Work to complete
Using the records below, write out again exactly the lines that begin at the line containing "Click the UTILITIES button" and end at the line containing "Click the Alto", and no other lines.

Data for the task

BEGIN

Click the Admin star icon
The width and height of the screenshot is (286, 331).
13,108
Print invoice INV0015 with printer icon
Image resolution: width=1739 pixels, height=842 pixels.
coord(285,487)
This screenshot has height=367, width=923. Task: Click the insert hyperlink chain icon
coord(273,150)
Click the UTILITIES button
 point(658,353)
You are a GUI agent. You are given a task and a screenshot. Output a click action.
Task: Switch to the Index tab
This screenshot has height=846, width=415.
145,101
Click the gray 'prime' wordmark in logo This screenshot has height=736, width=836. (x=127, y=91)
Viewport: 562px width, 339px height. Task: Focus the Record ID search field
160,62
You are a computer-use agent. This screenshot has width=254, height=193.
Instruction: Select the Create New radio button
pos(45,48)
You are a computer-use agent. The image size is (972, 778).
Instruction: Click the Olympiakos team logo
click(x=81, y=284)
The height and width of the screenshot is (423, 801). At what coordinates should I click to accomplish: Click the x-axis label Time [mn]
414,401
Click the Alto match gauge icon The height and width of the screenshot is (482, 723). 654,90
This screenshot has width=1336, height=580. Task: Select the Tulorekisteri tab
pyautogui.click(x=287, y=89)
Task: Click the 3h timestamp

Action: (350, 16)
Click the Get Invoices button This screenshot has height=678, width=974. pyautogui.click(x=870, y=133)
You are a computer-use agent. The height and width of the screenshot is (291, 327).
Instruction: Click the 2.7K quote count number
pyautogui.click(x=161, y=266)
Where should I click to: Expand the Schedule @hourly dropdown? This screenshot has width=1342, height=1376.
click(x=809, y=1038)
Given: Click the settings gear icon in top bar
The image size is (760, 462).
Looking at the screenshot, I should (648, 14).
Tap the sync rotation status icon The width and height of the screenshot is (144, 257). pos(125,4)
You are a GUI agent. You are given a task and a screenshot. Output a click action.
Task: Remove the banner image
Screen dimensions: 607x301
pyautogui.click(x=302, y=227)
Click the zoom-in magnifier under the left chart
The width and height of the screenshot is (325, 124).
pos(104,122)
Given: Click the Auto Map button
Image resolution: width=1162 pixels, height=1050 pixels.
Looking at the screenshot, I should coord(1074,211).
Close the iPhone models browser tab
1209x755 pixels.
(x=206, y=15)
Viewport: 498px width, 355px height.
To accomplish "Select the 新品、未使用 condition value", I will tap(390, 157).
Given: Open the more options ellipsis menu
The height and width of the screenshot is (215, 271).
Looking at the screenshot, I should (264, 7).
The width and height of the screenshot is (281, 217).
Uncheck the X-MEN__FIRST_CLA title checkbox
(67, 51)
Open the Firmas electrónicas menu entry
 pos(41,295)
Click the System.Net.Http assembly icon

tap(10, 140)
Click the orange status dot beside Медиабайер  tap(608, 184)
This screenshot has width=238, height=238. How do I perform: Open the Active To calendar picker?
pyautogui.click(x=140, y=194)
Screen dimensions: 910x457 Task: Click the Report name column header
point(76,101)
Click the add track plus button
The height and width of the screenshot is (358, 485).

END

Your response
Click the UTILITIES button
 point(658,353)
You are a GUI agent. You are given a task and a screenshot. Output a click action.
Task: Switch to the Index tab
This screenshot has height=846, width=415.
145,101
Click the gray 'prime' wordmark in logo This screenshot has height=736, width=836. (x=127, y=91)
Viewport: 562px width, 339px height. Task: Focus the Record ID search field
160,62
You are a computer-use agent. This screenshot has width=254, height=193.
Instruction: Select the Create New radio button
pos(45,48)
You are a computer-use agent. The image size is (972, 778).
Instruction: Click the Olympiakos team logo
click(x=81, y=284)
The height and width of the screenshot is (423, 801). At what coordinates should I click to accomplish: Click the x-axis label Time [mn]
414,401
Click the Alto match gauge icon The height and width of the screenshot is (482, 723). 654,90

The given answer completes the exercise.